There is a strange article in the Tallahassee Democrat by a Peter Ray, a Professor of Meteorology at Florida State University. This is not exactly Nature and the TD’s fact checking processes are not to be compared to a proper peer review, yet they allowed this nonsense to be published:
The population doubles every 40 years. In 100 years there will be 100 times as many people living on the earth. All will suffer the lack of food and water. Many will die and wars will be over resources.
Never mind that the UN projections show a world population of 7 billion today reaching a peak of about 10-11 billion by 2100. Never mind that global fertility is declining fast.

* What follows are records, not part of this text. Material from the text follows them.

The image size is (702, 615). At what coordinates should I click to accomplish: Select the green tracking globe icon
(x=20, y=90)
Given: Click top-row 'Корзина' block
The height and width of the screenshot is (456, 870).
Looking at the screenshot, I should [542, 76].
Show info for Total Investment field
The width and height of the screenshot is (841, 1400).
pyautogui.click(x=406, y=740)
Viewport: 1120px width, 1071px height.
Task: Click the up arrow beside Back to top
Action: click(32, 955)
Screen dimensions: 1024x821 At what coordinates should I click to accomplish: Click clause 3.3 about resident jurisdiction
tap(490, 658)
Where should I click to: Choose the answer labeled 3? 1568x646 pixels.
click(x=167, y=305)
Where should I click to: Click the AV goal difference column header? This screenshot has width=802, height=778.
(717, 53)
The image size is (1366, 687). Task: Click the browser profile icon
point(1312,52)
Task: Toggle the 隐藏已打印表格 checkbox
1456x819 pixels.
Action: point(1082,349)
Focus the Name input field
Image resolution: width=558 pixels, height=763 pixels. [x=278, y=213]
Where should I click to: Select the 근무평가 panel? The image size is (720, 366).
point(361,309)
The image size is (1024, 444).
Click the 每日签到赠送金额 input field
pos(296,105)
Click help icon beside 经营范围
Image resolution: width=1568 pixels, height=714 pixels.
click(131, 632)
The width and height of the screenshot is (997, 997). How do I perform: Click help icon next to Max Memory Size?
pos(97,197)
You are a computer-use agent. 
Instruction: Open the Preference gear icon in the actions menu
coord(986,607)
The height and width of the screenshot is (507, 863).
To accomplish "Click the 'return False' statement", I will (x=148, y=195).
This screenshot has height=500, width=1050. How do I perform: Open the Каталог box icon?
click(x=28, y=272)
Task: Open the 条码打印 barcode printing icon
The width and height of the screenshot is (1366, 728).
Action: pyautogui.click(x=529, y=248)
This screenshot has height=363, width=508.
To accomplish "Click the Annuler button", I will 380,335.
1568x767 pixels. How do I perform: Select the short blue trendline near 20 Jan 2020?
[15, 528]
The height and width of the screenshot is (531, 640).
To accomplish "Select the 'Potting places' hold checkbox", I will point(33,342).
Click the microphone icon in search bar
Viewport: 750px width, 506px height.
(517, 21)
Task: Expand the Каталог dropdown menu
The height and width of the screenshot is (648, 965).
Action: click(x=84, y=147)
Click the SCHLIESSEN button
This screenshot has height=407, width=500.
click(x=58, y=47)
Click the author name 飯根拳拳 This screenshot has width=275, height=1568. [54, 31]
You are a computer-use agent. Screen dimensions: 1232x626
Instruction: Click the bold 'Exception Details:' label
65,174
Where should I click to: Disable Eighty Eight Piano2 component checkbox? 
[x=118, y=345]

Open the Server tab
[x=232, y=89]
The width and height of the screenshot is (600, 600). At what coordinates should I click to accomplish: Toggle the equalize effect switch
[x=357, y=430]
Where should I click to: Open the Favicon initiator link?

Never mind that a doubling every 40 years would need some 265 years to reach a factor of 100. Never mind that in 100 years the growth would be by a factor of 6.6. Peter Ray seems to be calculating by his strange mathematics a population of 700 billion in 100 years (though quite how he calculates this is a mystery). The rest of the article is conventional gloom and doom gibberish but masochists can find it here.
However I thought it odd that somebody so numerically illiterate – in a public article – could be a Professor of Meteorology, which led me to the Florida State University page of a Professor Peter S Ray which in turn led me to his homepage and then on to his cv. He is the only Peter Ray listed. The pictures – if all of the same person – seem a little anachronistic. Presumably the Tallahassee Democrat picture was chosen as being the most flattering but I would guess it is from 20 years ago. Personally I would prefer the later picture.
The “back to the future” theme appears also in his cv where his PhD (Meteorology) is from 1973 but his MS (Meteorology) is from 2013. It is not inconceivable that a Masters degree could follow a PhD, but in the same field?
I get worried when Professors start spouting about matters outside their own narrow fields. They are imbued with an authority they do not have and – more often than not – are misguided and misinformed. We could call it the Newton’s Alchemy Syndrome (NAS). Professor Peter Ray should probably avoid demographics.